- TASK DIRECTIONS: From the text on genetic risk scores below, return the passage that starts with the words containing "A team led by" and ends with "differences across populations.", copied word for word.

- SUPPLIED TEXT:
---+---
A team led by researchers at Johns Hopkins Bloomberg School of Public Health and the National Cancer Institute has developed a new algorithm for genetic risk-scoring for major diseases across diverse ancestry populations that holds promise for reducing health care disparities.
Genetic risk-scoring algorithms are considered a promising method to identify high-risk groups of individuals who could benefit from preventive interventions for various diseases and conditions, such as cancers and heart diseases. These risk-scoring algorithms are based on large-scale genetic studies that link certain DNA variants to higher or lower disease risks.
The vast majority of subjects in these genetic studies have been people of European ancestry. The resulting risk-scoring algorithms have not always performed well in other populations, due to genetic differences across populations.
The new method, described in a paper that appears online today in Nature Genetics, has been applied to data from genetic studies from 23andMe Inc. and other sources involving more than 5 million individuals across diverse populations to generate genetic scores for 13 traits, including health conditions like coronary artery diseases and depression, in five different ancestry categories: European, African, Latino, East Asian, and South Asian. The researchers also tested the new method in large-scale simulation studies.
---+---
- EXTRACTED DATA:
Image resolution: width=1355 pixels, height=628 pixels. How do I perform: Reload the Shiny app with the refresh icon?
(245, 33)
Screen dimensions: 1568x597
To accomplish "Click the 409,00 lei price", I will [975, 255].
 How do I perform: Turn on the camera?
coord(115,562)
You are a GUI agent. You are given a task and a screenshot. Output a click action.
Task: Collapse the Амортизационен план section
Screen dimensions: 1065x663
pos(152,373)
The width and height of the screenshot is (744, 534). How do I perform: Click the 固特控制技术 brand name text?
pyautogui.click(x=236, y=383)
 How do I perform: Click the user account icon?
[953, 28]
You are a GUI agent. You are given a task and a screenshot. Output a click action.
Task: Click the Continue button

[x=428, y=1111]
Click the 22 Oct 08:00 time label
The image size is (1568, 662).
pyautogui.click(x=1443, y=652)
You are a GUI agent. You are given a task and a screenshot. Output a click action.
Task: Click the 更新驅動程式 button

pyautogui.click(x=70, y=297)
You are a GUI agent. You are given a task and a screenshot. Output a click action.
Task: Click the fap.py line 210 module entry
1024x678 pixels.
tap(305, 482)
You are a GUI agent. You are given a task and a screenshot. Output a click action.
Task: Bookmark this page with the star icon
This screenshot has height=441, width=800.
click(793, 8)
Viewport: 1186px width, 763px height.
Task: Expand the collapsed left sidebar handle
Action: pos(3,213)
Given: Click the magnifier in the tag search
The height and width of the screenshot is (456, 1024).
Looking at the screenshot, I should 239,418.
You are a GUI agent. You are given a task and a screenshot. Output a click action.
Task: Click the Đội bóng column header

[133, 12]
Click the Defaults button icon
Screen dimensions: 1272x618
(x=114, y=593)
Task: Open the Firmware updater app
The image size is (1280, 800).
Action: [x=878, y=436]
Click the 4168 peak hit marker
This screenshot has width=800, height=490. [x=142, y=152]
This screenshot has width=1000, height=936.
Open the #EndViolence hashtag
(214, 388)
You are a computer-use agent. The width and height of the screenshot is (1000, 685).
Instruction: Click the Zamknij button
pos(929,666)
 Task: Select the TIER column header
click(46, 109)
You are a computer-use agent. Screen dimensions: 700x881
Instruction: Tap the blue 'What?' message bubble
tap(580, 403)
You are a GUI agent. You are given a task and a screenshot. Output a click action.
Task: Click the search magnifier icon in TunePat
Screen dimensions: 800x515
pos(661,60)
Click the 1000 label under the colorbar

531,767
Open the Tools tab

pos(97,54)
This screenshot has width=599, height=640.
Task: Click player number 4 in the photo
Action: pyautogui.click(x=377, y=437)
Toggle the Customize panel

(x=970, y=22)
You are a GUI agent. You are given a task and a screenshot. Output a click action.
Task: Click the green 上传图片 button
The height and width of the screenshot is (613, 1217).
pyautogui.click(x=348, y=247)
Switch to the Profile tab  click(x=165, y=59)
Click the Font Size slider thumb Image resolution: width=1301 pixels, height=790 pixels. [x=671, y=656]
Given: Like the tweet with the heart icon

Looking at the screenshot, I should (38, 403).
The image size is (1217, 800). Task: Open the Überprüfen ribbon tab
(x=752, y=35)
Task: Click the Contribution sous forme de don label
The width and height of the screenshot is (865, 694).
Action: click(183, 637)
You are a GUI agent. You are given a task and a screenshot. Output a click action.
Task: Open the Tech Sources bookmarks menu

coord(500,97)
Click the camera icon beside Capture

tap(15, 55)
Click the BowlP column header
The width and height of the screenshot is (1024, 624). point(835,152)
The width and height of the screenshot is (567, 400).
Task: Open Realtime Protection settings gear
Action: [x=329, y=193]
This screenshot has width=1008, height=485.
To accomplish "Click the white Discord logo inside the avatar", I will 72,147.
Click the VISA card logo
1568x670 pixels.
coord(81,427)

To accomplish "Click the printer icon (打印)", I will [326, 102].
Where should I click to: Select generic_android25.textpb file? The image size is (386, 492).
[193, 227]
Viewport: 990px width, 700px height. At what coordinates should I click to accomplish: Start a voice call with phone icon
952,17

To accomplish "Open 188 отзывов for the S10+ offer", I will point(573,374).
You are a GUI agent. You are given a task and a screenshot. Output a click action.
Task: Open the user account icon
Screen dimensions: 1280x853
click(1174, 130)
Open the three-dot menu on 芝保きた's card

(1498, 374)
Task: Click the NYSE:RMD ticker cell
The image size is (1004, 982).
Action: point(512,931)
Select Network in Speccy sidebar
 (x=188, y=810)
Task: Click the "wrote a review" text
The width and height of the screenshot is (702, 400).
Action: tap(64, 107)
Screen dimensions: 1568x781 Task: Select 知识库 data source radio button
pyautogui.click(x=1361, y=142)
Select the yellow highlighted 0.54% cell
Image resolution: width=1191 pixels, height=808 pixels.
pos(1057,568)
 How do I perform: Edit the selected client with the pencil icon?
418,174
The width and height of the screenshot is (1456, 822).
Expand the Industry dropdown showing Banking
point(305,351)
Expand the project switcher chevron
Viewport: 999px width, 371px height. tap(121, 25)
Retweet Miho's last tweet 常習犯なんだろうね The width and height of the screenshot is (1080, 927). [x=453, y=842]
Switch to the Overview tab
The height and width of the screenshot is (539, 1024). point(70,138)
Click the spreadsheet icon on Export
---+---
- REPLY:
A team led by researchers at Johns Hopkins Bloomberg School of Public Health and the National Cancer Institute has developed a new algorithm for genetic risk-scoring for major diseases across diverse ancestry populations that holds promise for reducing health care disparities.
Genetic risk-scoring algorithms are considered a promising method to identify high-risk groups of individuals who could benefit from preventive interventions for various diseases and conditions, such as cancers and heart diseases. These risk-scoring algorithms are based on large-scale genetic studies that link certain DNA variants to higher or lower disease risks.
The vast majority of subjects in these genetic studies have been people of European ancestry. The resulting risk-scoring algorithms have not always performed well in other populations, due to genetic differences across populations.